── Task data
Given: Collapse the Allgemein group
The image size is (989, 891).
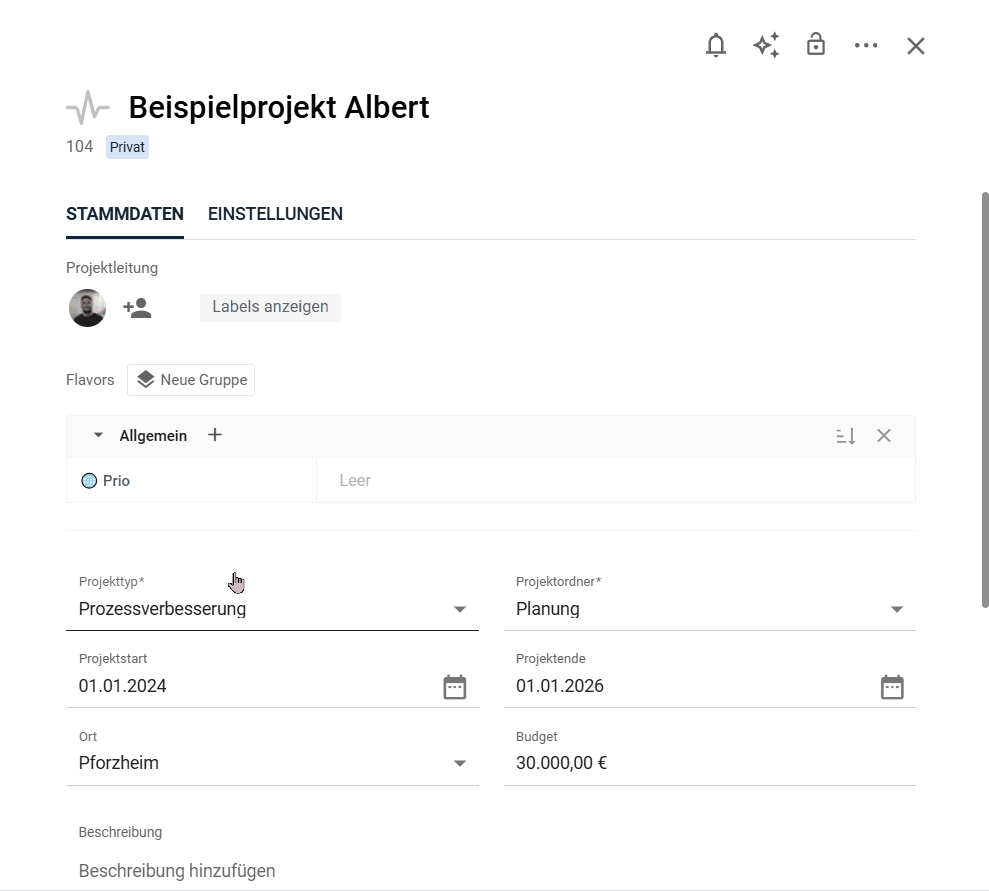Looking at the screenshot, I should pyautogui.click(x=98, y=436).
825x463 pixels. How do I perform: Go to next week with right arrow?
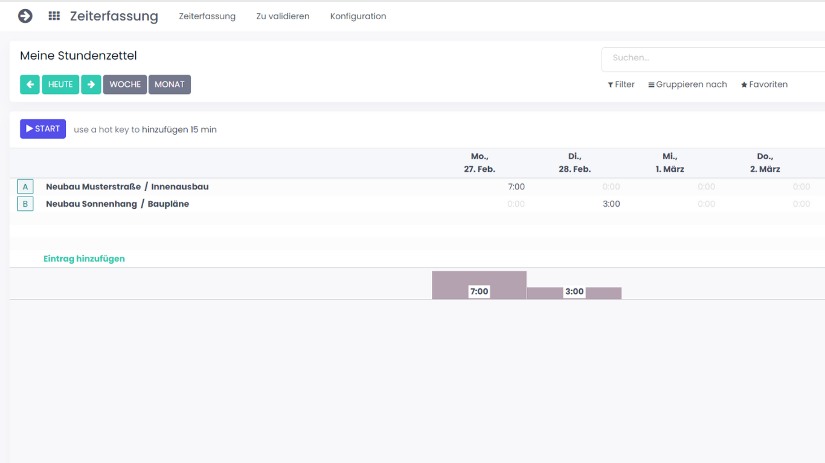pos(91,85)
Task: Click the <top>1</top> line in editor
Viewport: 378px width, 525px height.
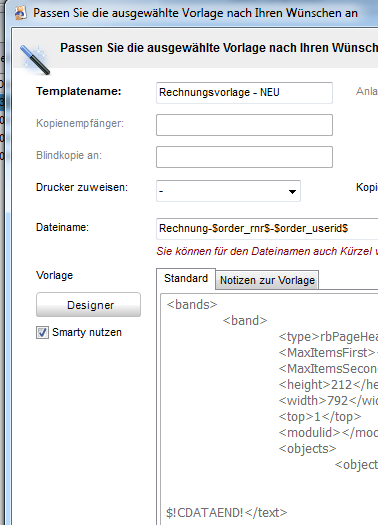Action: tap(320, 417)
────
The aim is an exact repeat of the entire listing, stripped of pictures.

Given: Collapse the Allgemein group
The image size is (989, 891).
Looking at the screenshot, I should pyautogui.click(x=98, y=436).
825x463 pixels. How do I perform: Go to next week with right arrow?
pos(91,85)
Task: Click the <top>1</top> line in editor
Viewport: 378px width, 525px height.
Action: tap(320, 417)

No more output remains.